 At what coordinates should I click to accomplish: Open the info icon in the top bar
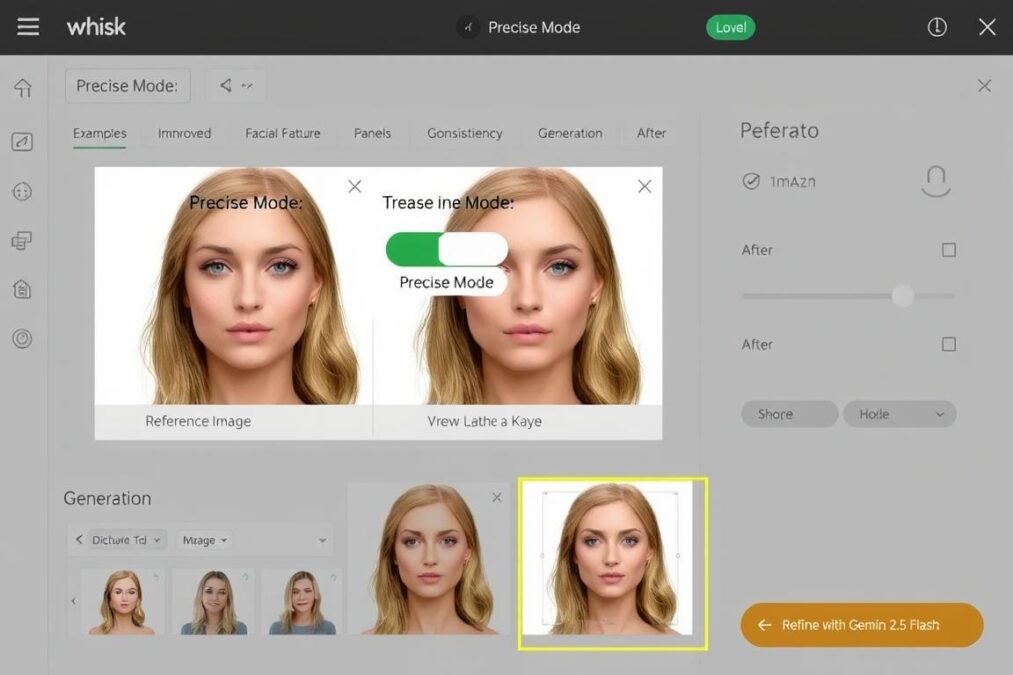tap(936, 27)
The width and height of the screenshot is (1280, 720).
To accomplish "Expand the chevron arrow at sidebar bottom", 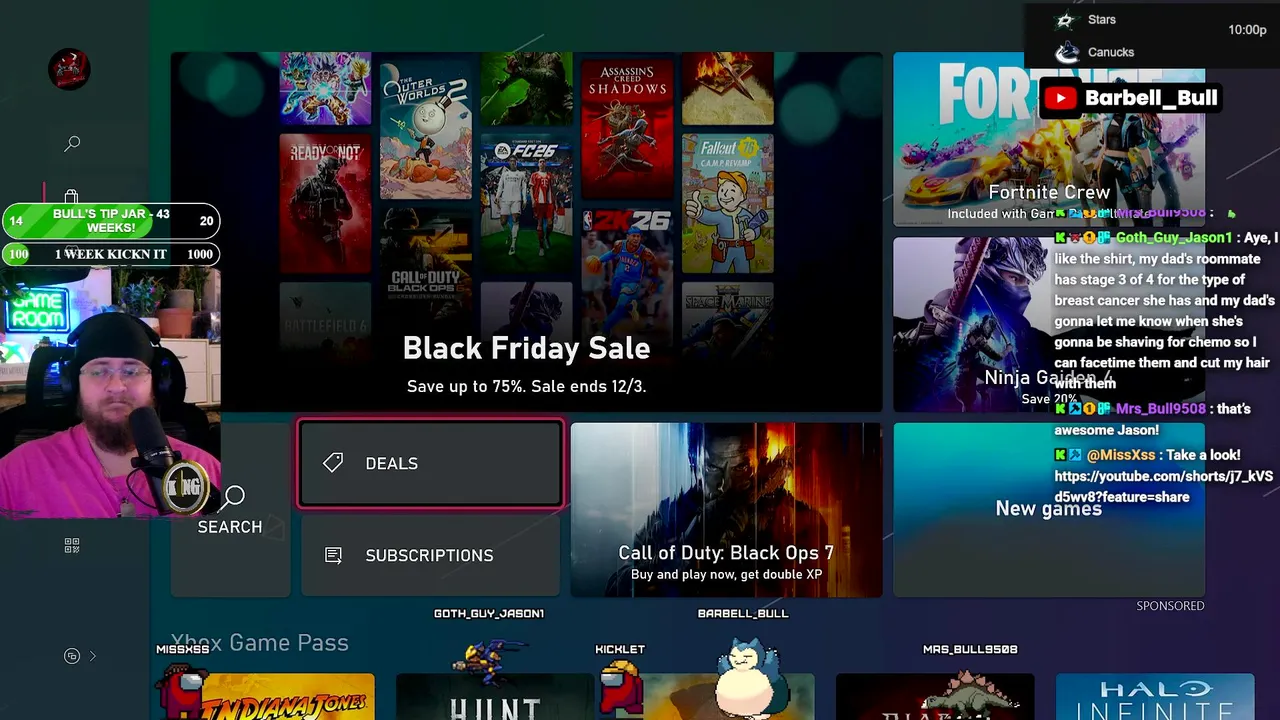I will click(92, 656).
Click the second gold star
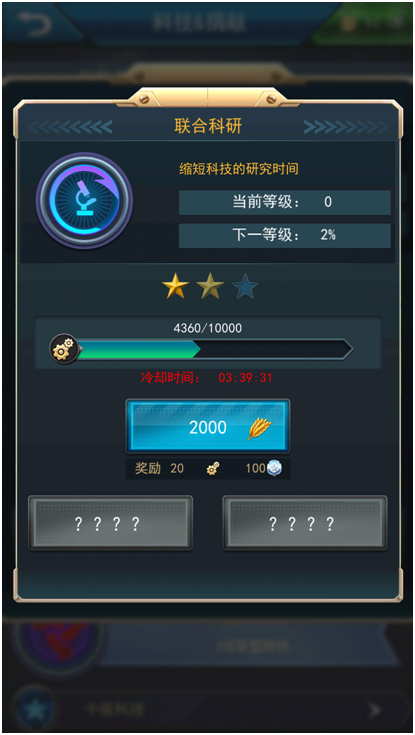415x735 pixels. (x=210, y=285)
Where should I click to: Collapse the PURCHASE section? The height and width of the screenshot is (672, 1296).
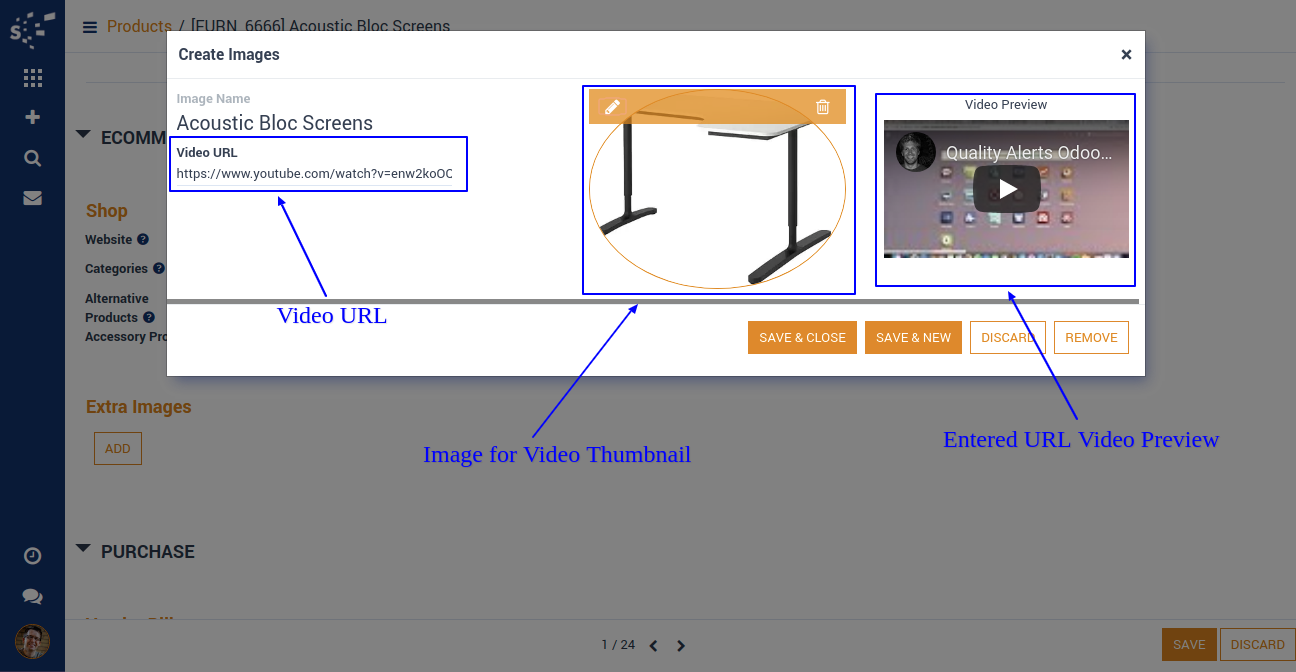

═══

__About this task__
Give again, exactly, each line from the one that contains "Click the second gold star" through the last line of the material above. Pictures do not belong in the copy.

__Expected answer__
Click the second gold star
415x735 pixels. (x=210, y=285)
Where should I click to: Collapse the PURCHASE section? The height and width of the screenshot is (672, 1296).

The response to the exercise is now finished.